UK & destination wedding photographer

Destination Wedding Photographer

Taiwan

- Wedding Photography -

Wedding Photographer Taiwan

Wedding Photographer Taiwan

Hello If you’re reading this it’s likely that you’re looking for a wedding photographer for your wedding day in Taiwan (great location by the way ).. needless to say  I’m so glad you decided to visit my web page ,  if you have the time why not stay and take a look around at some of my work, you can visit my portfolio HERE, or even see some real weddings HERE I’m pretty confident  you can find many reasons to choose us to photograph your wedding day in Taiwan.
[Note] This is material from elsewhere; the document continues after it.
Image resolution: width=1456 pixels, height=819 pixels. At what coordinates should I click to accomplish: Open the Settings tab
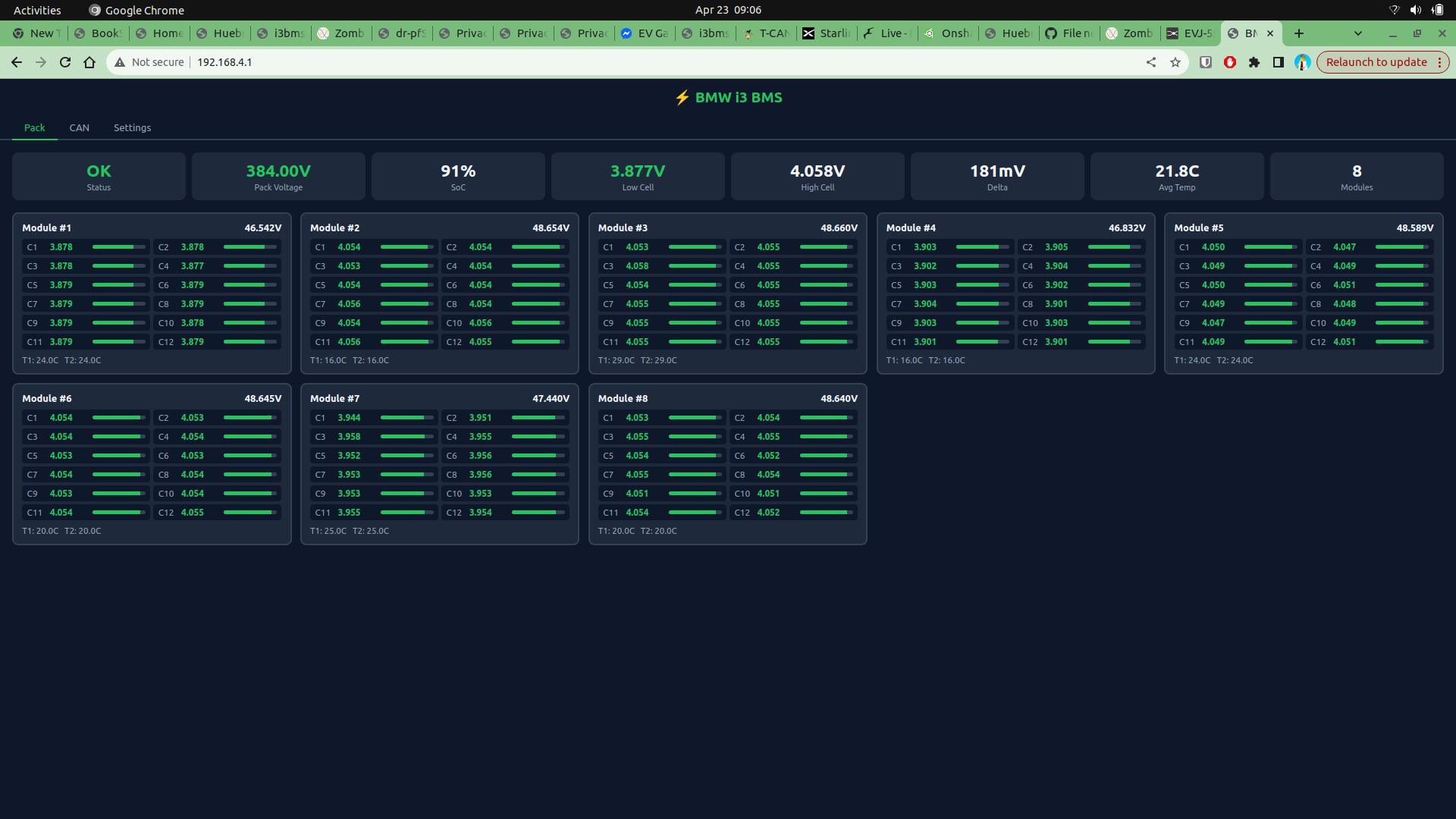pos(132,127)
Why choose me for you photography?

My name is  David,  I am an award winning destination wedding photographer who loves the fun, atmosphere and the all round celebration of weddings, I offer a unique contemporary approach photographing a wedding, I often appeal to the non-traditionalist, stylish yet contemporary couple. Based in Newcastle upon Tyne ,England, I capture weddings all across the UK, and around Europe and the World . 

I’m so very passionate about what I do, I find inspiration all around me and love to use any available light to by advantage and use additional light for the more creative image. I have had the pleasure of photographing in Taiwan on a few occasions, the architecture of Taiwan lends itself to stylish wedding photography.

I take pleasure in playing an integral role in two people tying the knot but I’m a firm believer in the fact that a wedding is so much more than exchanging words and work to capture every emotion felt and each special moment, translating the true joy of the day through stylish imagery.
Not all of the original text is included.